Blue chip companies that stumbled badly — and are starting to recover — are still the best values available to investors today, asserts Jim Powell, international investing expert and editor of Global Changes & Opportunities Report.

Nokia (NOK) is a new addition to our list of fallen angels. It has great potential that I think you should consider. Many readers may remember Nokia for the popular cellphones they produced many years ago. The Finnish company led the industry with innovative designs, reliability, and ease of use.

Nokia made the transition from analog phones to digital phones with ease. However, the company failed to adequately take the next big step to smart phones with cameras, internet browsers, and entertainment capabilities. As a result, Nokia’s products all but disappeared from the cellphone market.

Nokia then followed a path that many companies take when they find themselves — and their products — out of date. The company decided to reinvent itself. Old managers and weak operations were eliminated.

New blood was brought in to revitalize the company and lead it in new directions.
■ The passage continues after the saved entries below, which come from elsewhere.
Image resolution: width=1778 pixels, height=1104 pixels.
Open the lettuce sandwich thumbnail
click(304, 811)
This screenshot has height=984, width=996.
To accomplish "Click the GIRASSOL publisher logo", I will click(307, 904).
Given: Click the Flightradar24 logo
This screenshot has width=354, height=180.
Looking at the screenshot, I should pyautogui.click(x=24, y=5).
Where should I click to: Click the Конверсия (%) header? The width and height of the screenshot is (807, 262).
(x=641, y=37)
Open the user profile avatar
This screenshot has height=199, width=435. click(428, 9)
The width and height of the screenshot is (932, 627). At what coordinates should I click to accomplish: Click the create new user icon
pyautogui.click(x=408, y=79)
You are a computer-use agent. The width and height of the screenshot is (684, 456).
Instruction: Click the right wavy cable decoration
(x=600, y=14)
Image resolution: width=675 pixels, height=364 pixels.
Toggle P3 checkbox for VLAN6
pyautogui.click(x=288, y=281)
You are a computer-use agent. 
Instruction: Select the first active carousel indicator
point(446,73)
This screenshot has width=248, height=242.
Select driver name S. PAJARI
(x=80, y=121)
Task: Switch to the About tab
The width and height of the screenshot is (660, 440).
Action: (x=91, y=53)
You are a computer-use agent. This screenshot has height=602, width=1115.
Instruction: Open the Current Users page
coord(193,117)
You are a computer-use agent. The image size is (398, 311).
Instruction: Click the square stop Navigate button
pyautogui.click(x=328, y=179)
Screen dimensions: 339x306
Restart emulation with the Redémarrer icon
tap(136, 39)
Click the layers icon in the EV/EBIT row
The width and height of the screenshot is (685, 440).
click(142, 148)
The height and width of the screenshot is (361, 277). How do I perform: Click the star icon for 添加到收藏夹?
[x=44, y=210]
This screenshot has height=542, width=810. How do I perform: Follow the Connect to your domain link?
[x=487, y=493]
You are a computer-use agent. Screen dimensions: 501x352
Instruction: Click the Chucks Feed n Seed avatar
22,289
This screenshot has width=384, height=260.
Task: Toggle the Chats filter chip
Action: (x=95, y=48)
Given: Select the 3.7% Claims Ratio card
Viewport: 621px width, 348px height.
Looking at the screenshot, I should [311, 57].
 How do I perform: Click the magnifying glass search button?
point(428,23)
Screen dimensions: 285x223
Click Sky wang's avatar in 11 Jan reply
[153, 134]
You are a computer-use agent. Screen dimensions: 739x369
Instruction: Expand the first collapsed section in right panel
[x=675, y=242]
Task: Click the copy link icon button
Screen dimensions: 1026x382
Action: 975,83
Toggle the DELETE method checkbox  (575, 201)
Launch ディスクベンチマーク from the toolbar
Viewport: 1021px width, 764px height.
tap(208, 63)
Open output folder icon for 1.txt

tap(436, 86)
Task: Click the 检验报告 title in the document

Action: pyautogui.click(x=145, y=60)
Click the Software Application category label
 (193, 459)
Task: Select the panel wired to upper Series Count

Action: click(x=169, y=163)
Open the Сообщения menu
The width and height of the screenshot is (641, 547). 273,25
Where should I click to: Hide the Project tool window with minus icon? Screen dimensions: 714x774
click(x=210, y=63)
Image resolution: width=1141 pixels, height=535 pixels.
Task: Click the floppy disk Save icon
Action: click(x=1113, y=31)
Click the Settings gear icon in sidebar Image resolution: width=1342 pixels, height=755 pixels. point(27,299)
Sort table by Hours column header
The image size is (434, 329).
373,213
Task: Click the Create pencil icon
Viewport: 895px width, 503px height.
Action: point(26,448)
The new management promptly sold Nokia’s cellphone business and expanded into the much broader — and more profitable — field of telecom equipment.

Nokia is now a competitive player in the telecom equipment industry. After its early struggles with 5G networks, the company appears to be on track for 2021 net sales to reach $25.6 million, with profit margins of 7% to 10%.

Return on invested capital should come in between 10% and 15%. Last year, net sales were the same — but the profit margin was only 4%.

I think Nokia is another recovering fallen angel that you should consider for your long-term accounts. We are early birds with the company. However that’s the right place to be if — as I believe — Nokia is starting
to turn itself around.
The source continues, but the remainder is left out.